На КАМАЗе в обеденный перерыв. Я, конечно, читаю стихи. 1974
На «Триумфе» мне нравится встречаться с замечательными людьми. С Владимиром Спиваковым, Екатериной Максимовой, Владимиром Васильевым. 2004
«Когда мы были молодыми…»
С моим мужем — Владимиром Валуцким. Я тороплюсь на репетицию, он дорисовывает за меня незаконченный натюрморт
Когда-то у нас был открытый дом, и мы любили принимать гостей. С Неей Зоркой
Он все умел делать сам, и, когда та же «Легенда о Сурамской крепости» получила на каком-то фестивале награду — не то за работу художника, не то за операторскую работу, мне было смешно: это все Сережино, его руки, его почерк. Я просто вижу, как именно он одевает актеров и декорирует кадры, делая почти весь фильм собственноручно.
Тряпочки, аппликации, вышивки, камни, старые ковры — это было его страстью.
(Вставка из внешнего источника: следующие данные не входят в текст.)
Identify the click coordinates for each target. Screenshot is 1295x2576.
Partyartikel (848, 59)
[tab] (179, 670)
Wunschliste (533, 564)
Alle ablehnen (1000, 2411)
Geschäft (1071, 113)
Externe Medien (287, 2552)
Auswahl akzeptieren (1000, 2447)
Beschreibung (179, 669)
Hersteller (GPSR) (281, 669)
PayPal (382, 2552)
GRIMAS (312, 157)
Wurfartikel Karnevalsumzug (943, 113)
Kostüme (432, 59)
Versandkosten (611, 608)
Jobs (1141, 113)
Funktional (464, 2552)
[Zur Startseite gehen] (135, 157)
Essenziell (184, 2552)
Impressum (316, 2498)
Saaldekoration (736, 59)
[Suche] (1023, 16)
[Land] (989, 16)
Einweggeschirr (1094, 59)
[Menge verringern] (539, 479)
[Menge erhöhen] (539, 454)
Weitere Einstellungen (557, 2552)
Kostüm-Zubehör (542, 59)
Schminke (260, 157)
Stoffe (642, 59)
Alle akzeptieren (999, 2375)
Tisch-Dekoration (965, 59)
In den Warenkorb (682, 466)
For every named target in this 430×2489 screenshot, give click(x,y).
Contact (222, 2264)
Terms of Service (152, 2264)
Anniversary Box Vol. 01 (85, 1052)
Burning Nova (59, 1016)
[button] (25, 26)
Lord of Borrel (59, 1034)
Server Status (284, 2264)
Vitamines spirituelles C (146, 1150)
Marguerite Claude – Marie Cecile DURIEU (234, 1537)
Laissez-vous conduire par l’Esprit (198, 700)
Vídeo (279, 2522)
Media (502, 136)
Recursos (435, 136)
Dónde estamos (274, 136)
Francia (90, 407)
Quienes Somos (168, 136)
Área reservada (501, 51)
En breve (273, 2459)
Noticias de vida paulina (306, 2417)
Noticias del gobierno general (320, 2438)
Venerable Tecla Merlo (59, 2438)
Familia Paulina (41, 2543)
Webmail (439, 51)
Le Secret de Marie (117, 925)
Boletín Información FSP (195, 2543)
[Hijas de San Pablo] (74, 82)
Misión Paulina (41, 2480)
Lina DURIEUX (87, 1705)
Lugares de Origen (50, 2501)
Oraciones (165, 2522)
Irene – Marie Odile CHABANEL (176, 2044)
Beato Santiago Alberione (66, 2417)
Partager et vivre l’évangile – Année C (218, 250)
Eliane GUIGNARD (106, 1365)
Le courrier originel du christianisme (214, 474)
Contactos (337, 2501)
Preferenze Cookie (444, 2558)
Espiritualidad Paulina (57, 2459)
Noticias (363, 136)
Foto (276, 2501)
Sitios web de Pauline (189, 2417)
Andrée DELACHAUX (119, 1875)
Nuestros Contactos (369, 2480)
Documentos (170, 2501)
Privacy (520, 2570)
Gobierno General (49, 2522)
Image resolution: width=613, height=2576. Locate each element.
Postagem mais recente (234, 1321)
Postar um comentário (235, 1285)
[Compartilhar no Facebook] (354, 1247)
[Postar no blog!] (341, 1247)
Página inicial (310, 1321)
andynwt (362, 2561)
Он из всего делал спектакль. Например, в Тбилиси был вечер в Доме кино, посвященный режиссеру-документалисту Василию Катаняну и Инне Генц, специалисту по японскому кино, его жене. Но они были друзья Сережи! Параджанов декорировал этот вечер и сделал из него фейерверк: там были грузинские красавицы в шляпах и длинных вечерних платьях, которые просто сидели на сцене. Для украшения. Женщина за пианино сидела в такой же шляпе, а двух маленьких мальчиков Сережа одел в матроски, но не обыкновенные, а придуманные им самим. Так получился спектакль! Из ничего. И он всем запомнился!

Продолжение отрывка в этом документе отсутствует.